--- Start of Data shown ---
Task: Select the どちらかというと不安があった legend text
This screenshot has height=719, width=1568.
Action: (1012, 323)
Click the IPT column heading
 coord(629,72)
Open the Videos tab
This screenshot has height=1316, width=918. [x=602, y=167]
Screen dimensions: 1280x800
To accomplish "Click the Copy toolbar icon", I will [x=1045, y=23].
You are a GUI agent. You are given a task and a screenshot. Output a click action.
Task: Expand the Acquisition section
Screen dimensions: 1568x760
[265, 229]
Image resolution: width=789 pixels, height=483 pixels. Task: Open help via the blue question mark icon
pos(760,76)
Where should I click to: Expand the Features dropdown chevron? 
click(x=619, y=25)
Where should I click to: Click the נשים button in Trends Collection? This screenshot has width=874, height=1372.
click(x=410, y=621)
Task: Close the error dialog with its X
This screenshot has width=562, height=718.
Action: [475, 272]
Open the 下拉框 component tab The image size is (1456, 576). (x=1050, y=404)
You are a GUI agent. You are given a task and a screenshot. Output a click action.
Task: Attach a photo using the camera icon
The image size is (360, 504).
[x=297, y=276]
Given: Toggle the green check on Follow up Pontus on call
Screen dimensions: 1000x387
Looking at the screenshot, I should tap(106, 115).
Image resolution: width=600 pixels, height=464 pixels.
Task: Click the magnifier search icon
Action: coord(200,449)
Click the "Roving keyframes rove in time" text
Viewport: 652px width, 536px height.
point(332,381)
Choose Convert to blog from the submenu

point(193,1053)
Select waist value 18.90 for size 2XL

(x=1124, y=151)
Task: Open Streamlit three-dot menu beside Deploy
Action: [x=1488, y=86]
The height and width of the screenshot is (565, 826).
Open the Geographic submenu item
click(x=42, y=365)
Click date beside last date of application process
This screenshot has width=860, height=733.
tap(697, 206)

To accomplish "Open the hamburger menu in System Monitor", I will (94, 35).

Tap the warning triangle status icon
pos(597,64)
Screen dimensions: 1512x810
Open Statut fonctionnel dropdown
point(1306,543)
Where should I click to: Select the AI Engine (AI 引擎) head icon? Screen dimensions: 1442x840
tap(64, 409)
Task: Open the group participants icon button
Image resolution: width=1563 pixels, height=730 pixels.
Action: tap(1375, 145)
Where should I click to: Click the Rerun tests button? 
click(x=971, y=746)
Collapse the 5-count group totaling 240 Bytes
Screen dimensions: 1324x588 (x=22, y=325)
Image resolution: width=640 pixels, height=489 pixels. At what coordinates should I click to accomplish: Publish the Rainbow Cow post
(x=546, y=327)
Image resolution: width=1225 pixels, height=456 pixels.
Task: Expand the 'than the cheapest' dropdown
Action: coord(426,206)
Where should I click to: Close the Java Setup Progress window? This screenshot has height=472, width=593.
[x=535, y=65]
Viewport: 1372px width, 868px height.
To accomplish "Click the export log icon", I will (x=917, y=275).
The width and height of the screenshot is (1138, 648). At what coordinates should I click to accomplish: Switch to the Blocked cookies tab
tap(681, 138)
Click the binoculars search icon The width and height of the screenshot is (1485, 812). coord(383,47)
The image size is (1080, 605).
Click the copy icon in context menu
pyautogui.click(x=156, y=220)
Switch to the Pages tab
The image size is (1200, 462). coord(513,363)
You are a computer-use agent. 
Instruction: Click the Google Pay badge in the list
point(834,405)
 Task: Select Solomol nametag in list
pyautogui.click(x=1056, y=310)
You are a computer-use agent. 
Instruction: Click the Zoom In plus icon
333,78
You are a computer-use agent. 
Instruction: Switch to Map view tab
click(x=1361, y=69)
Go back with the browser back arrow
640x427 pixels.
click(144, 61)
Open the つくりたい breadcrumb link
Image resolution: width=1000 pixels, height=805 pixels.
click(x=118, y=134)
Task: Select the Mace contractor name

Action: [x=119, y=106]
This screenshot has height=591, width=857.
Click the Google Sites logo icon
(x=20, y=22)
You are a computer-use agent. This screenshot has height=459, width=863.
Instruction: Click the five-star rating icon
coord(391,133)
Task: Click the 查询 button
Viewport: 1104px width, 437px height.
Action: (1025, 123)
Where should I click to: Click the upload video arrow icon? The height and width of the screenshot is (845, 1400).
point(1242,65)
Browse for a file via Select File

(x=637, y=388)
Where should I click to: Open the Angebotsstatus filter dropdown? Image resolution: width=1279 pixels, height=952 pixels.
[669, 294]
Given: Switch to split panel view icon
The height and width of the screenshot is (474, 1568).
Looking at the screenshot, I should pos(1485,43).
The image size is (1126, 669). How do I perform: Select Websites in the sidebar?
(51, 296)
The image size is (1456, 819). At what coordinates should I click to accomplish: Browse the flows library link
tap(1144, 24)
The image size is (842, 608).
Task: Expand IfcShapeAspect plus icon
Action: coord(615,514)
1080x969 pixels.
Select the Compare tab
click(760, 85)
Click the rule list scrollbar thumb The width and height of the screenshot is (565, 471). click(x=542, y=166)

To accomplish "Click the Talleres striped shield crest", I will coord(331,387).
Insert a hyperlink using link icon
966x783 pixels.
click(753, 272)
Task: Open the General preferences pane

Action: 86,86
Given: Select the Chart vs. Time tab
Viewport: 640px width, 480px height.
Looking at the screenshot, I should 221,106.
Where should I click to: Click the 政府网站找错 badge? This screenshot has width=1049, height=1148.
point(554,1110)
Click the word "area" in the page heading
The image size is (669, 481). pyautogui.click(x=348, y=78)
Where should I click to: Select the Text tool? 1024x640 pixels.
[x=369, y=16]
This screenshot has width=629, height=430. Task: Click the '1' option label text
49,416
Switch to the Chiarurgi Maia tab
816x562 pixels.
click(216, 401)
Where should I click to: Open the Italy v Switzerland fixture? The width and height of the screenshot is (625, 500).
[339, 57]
--- End of Data shown ---
> Task brief: Update the data items by replacing every "Where should I click to" with "Where do I click to", and give them in full with everything else left as it is.

> Answer for this exercise:
Task: Select the どちらかというと不安があった legend text
This screenshot has height=719, width=1568.
Action: (1012, 323)
Click the IPT column heading
 coord(629,72)
Open the Videos tab
This screenshot has height=1316, width=918. [x=602, y=167]
Screen dimensions: 1280x800
To accomplish "Click the Copy toolbar icon", I will [x=1045, y=23].
You are a GUI agent. You are given a task and a screenshot. Output a click action.
Task: Expand the Acquisition section
Screen dimensions: 1568x760
[265, 229]
Image resolution: width=789 pixels, height=483 pixels. Task: Open help via the blue question mark icon
pos(760,76)
Where do I click to: Expand the Features dropdown chevron? 
click(x=619, y=25)
Where do I click to: Click the נשים button in Trends Collection? This screenshot has width=874, height=1372.
click(x=410, y=621)
Task: Close the error dialog with its X
This screenshot has width=562, height=718.
Action: [475, 272]
Open the 下拉框 component tab The image size is (1456, 576). (x=1050, y=404)
You are a GUI agent. You are given a task and a screenshot. Output a click action.
Task: Attach a photo using the camera icon
The image size is (360, 504).
[x=297, y=276]
Given: Toggle the green check on Follow up Pontus on call
Screen dimensions: 1000x387
Looking at the screenshot, I should tap(106, 115).
Image resolution: width=600 pixels, height=464 pixels.
Task: Click the magnifier search icon
Action: coord(200,449)
Click the "Roving keyframes rove in time" text
Viewport: 652px width, 536px height.
point(332,381)
Choose Convert to blog from the submenu

point(193,1053)
Select waist value 18.90 for size 2XL

(x=1124, y=151)
Task: Open Streamlit three-dot menu beside Deploy
Action: [x=1488, y=86]
The height and width of the screenshot is (565, 826).
Open the Geographic submenu item
click(x=42, y=365)
Click date beside last date of application process
This screenshot has width=860, height=733.
tap(697, 206)

To accomplish "Open the hamburger menu in System Monitor", I will (94, 35).

Tap the warning triangle status icon
pos(597,64)
Screen dimensions: 1512x810
Open Statut fonctionnel dropdown
point(1306,543)
Where do I click to: Select the AI Engine (AI 引擎) head icon? Screen dimensions: 1442x840
tap(64, 409)
Task: Open the group participants icon button
Image resolution: width=1563 pixels, height=730 pixels.
Action: tap(1375, 145)
Where do I click to: Click the Rerun tests button? 
click(x=971, y=746)
Collapse the 5-count group totaling 240 Bytes
Screen dimensions: 1324x588 (x=22, y=325)
Image resolution: width=640 pixels, height=489 pixels. At what coordinates should I click to accomplish: Publish the Rainbow Cow post
(x=546, y=327)
Image resolution: width=1225 pixels, height=456 pixels.
Task: Expand the 'than the cheapest' dropdown
Action: coord(426,206)
Where do I click to: Close the Java Setup Progress window? This screenshot has height=472, width=593.
[x=535, y=65]
Viewport: 1372px width, 868px height.
To accomplish "Click the export log icon", I will (x=917, y=275).
The width and height of the screenshot is (1138, 648). At what coordinates should I click to accomplish: Switch to the Blocked cookies tab
tap(681, 138)
Click the binoculars search icon The width and height of the screenshot is (1485, 812). coord(383,47)
The image size is (1080, 605).
Click the copy icon in context menu
pyautogui.click(x=156, y=220)
Switch to the Pages tab
The image size is (1200, 462). coord(513,363)
You are a computer-use agent. 
Instruction: Click the Google Pay badge in the list
point(834,405)
 Task: Select Solomol nametag in list
pyautogui.click(x=1056, y=310)
You are a computer-use agent. 
Instruction: Click the Zoom In plus icon
333,78
You are a computer-use agent. 
Instruction: Switch to Map view tab
click(x=1361, y=69)
Go back with the browser back arrow
640x427 pixels.
click(144, 61)
Open the つくりたい breadcrumb link
Image resolution: width=1000 pixels, height=805 pixels.
click(x=118, y=134)
Task: Select the Mace contractor name

Action: [x=119, y=106]
This screenshot has height=591, width=857.
Click the Google Sites logo icon
(x=20, y=22)
You are a computer-use agent. This screenshot has height=459, width=863.
Instruction: Click the five-star rating icon
coord(391,133)
Task: Click the 查询 button
Viewport: 1104px width, 437px height.
Action: (1025, 123)
Where do I click to: Click the upload video arrow icon? The height and width of the screenshot is (845, 1400).
point(1242,65)
Browse for a file via Select File

(x=637, y=388)
Where do I click to: Open the Angebotsstatus filter dropdown? Image resolution: width=1279 pixels, height=952 pixels.
[669, 294]
Given: Switch to split panel view icon
The height and width of the screenshot is (474, 1568).
Looking at the screenshot, I should pos(1485,43).
The image size is (1126, 669). How do I perform: Select Websites in the sidebar?
(51, 296)
The image size is (1456, 819). At what coordinates should I click to accomplish: Browse the flows library link
tap(1144, 24)
The image size is (842, 608).
Task: Expand IfcShapeAspect plus icon
Action: coord(615,514)
1080x969 pixels.
Select the Compare tab
click(760, 85)
Click the rule list scrollbar thumb The width and height of the screenshot is (565, 471). click(x=542, y=166)

To accomplish "Click the Talleres striped shield crest", I will coord(331,387).
Insert a hyperlink using link icon
966x783 pixels.
click(753, 272)
Task: Open the General preferences pane

Action: 86,86
Given: Select the Chart vs. Time tab
Viewport: 640px width, 480px height.
Looking at the screenshot, I should 221,106.
Where do I click to: Click the 政府网站找错 badge? This screenshot has width=1049, height=1148.
point(554,1110)
Click the word "area" in the page heading
The image size is (669, 481). pyautogui.click(x=348, y=78)
Where do I click to: Select the Text tool? 1024x640 pixels.
[x=369, y=16]
This screenshot has width=629, height=430. Task: Click the '1' option label text
49,416
Switch to the Chiarurgi Maia tab
816x562 pixels.
click(216, 401)
Where do I click to: Open the Italy v Switzerland fixture? The width and height of the screenshot is (625, 500).
[339, 57]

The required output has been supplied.